Книга Хронология воды - Лидия Юкнавич
Шрифт:
Интервал:
Закладка:
Женщины вроде меня, средних лет, тоже там появляются. По технике большинства из них не скажешь, что они когда-либо соревновались, но они всё равно меня удивляют. Погружают тела в воду, чтобы плавать, как и я. Может быть, они пытаются сбросить килограммы. Или избавиться от стресса. Или убежать от жизни. Или, может, им просто приятно побыть одним в воде, когда на них не висят дети и мужья, когда не надо ни перед кем отчитываться. Когда бассейн набит битком, меня обычно одной из первых спрашивают, можно ли поделить со мной дорожку. Они наверняка понимают, что я буду снова и снова их обгонять. Но, вероятно, к моей дорожке всех притягивает кое-что поважнее. Я думаю — надеюсь, что моя вода им кажется надежной.
Мужчины-геи тоже приходят, скажу вам. У них выбриты ноги или серьги в ушах, и, ну ладно, геи — это единственные мужчины, кроме спортсменов, которые носят плавки «Спидо». Иногда мне приходится сдерживаться, чтобы не подкрасться к разделителю между нашими дорожками и не начать их обнимать в благодарность за то, какие они люди — мужчины, которые любили меня и сочувствовали мне в каждый важный момент моей жизни, — пусть мы совсем не знакомы.
Иногда в бассейне появляются тренеры. И все задают мне один и тот же вопрос: «Вы профи?» Я киваю и быстро уплываю прочь. Эту тему я не хочу больше обсуждать, хотя они частенько предлагают мне поучаствовать в турнирах «Мастерс». Я не хочу никаких «Мастерс». Я просто хочу быть в воде.
В безмолвном голубом. В невесомой влаге.
À LA RECHERCHE DU TEMPS PERDU[79]
Иногда я думаю о том, что я могу сделать за то время, которое мне бы понадобилось, чтобы выиграть соревнование. 200 метров баттерфляем: 2:18,04. Столько у меня занимает дорога от машины до офиса. 100 метров брассом: 1:11,2. Столько я чищу зубы. Пловцы часто думают о таких вещах. Это память мышц.
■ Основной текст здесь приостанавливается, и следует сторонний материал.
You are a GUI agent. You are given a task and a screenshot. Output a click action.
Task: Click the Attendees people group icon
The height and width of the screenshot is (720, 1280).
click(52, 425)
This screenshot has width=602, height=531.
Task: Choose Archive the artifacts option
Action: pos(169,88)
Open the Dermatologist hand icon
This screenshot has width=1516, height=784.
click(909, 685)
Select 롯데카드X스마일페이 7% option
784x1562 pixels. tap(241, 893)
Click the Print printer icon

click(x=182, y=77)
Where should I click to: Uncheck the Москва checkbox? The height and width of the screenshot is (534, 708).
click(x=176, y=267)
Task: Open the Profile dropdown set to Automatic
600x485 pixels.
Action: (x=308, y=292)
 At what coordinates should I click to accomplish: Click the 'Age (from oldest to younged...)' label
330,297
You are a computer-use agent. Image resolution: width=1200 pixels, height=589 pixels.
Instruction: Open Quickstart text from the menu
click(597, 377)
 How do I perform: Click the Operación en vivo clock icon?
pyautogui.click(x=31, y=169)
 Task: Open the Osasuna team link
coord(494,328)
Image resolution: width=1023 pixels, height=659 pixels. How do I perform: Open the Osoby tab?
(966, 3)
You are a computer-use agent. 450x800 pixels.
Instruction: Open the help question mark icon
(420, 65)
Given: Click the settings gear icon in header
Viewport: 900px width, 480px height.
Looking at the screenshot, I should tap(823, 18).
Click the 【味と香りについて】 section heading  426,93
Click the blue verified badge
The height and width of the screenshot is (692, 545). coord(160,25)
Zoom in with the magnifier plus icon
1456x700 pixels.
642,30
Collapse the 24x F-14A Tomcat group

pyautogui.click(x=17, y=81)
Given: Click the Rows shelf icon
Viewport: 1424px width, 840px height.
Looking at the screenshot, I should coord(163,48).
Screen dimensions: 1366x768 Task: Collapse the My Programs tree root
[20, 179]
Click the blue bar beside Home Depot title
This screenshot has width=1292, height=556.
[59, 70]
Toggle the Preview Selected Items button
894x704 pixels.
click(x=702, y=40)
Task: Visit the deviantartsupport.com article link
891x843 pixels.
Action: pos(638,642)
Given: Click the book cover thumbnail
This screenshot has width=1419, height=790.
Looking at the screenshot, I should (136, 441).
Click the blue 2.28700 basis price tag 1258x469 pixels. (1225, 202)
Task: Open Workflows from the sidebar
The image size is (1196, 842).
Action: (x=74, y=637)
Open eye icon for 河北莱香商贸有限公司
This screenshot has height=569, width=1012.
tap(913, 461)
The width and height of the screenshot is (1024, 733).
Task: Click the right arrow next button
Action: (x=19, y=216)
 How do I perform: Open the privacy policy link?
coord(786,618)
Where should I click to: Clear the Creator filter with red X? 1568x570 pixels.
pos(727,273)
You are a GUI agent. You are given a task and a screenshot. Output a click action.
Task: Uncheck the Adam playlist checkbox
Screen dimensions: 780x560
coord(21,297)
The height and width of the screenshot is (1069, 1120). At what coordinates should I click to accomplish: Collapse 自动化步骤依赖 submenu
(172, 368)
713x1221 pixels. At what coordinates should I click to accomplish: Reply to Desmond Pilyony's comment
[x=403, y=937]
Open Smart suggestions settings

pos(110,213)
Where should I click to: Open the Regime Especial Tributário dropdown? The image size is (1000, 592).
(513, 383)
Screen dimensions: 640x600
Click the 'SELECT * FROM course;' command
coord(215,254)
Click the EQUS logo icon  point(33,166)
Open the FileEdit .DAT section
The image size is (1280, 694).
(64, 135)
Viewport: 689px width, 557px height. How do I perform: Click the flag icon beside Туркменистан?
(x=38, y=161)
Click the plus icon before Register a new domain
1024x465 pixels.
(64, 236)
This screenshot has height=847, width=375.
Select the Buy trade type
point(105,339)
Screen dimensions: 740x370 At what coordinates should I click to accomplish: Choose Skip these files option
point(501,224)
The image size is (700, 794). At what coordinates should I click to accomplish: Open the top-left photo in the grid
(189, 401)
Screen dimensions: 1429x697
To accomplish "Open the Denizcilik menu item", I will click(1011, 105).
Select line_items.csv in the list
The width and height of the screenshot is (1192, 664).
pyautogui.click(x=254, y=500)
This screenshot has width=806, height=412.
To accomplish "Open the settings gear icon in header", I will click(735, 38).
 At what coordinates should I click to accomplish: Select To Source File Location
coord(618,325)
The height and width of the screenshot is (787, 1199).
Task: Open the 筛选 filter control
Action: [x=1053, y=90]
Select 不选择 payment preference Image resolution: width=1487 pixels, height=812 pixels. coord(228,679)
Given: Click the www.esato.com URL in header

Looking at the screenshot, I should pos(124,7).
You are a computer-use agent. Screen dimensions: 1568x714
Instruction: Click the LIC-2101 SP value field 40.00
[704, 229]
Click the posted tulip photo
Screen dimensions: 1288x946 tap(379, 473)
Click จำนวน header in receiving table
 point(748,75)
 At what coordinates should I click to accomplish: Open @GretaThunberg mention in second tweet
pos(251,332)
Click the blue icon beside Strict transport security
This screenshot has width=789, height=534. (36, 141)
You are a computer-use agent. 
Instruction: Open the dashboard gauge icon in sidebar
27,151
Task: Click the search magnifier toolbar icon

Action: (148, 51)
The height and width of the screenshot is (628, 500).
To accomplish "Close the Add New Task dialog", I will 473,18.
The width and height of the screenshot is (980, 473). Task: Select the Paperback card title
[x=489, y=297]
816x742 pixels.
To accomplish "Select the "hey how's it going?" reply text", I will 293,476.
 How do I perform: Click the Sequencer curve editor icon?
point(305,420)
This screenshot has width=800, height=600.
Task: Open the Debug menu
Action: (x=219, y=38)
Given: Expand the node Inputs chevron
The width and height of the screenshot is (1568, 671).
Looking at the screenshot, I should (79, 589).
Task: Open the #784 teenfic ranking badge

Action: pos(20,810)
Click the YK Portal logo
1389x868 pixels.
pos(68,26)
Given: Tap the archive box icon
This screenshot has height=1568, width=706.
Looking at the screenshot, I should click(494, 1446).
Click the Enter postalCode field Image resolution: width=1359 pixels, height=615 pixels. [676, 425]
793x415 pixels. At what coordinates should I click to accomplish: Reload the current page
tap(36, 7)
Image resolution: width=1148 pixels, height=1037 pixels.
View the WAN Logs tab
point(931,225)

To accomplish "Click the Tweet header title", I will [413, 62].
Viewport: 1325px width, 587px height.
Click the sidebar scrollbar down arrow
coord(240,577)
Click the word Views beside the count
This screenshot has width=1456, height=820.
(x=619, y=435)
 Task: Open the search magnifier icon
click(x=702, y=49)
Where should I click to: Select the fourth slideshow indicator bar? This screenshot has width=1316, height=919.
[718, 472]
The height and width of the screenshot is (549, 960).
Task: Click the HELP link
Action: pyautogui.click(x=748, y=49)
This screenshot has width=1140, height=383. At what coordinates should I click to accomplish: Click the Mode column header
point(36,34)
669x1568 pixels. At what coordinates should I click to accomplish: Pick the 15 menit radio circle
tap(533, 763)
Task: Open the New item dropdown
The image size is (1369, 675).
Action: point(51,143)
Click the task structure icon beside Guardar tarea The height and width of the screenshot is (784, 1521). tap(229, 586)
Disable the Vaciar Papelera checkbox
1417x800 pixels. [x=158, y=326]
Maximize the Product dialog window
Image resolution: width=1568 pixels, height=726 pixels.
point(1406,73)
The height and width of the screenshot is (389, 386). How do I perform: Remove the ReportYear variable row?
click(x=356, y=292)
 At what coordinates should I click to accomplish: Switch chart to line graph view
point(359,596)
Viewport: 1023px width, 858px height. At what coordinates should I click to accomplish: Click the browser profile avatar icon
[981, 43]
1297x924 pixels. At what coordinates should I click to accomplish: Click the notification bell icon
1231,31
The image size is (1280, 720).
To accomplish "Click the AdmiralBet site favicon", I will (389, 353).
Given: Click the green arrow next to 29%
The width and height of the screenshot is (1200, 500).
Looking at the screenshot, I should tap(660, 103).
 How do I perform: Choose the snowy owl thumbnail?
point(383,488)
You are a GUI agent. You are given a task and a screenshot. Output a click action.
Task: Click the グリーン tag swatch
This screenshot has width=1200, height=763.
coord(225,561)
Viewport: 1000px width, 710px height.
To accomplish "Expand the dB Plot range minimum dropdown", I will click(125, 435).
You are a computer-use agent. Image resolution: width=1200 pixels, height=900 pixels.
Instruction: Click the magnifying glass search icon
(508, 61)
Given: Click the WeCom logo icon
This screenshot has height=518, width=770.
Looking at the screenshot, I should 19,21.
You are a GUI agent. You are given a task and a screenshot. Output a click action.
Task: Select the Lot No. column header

Я плохо помню всякие вещи. Когда я оглядываюсь назад, всё как будто под водой, и я выдергиваю воспоминания на поверхность, а они уворачиваются от моих нелепых попыток вытянуть их на сушу. Интересно, что такое вообще память? Что делают писатели, пытаясь за нее зацепиться? Обычно я вспоминаю Пруста, который хотел написать предложение о памяти, а в итоге получилось семь томов о ностальгии.
С точки зрения психологии память — это способность человеческого организма хранить, поддерживать и затем извлекать информацию. Она живет в голове, зажигается синаптическими импульсами и путешествует по водам нервной системы.
400 метров смешанным стилем: 4:55,1. Столько времени нужно, чтобы разогреть в микроволновке замороженный обед «Лейн кузин»[80].
Согласно последним нейробиологическим исследованиям, воспоминание возбуждает практически те же отделы мозга и связи между ними, которые были задействованы в момент самого события. Эти данные подтвердили на мышах и лемурах. С торчащими из головок проводками.
Как бы там ни было, повествуя о том, что вы помните, рассказывая это кому-то, вы создаете нечто новое. Чем больше человек вспоминает, тем больше он изменяет воспоминания. Всякий раз, когда мы облекаем воспоминание в речь, мы меняем его. И чем тщательнее вы его описываете, тем с большей вероятностью превращаете в историю, которая вписывается в вашу жизнь, объясняет ваше прошлое и создает легенду, с которой вам удобнее жить. Так делают писатели. Едва открыв рот, вы начинаете удаляться от правды. По данным нейробиологии.
Самые надежные воспоминания заключены в мозге людей, которые не могут ничего вспомнить. Их воспоминания — самая точная копия истинных событий. Они словно под водой. Навечно.
Когда отец утонул в океане, я добежала до его тела за время, необходимое для победы на стометровке брассом. Вытащив его на берег, я уже выигрывала двести метров баттерфляем. К приезду скорой — четыреста смешанным стилем; столько же времени требуется клеткам мозга, чтобы начать умирать. И сердцу, чтобы перестать работать. И памяти, чтобы покинуть тело. Гипоксия.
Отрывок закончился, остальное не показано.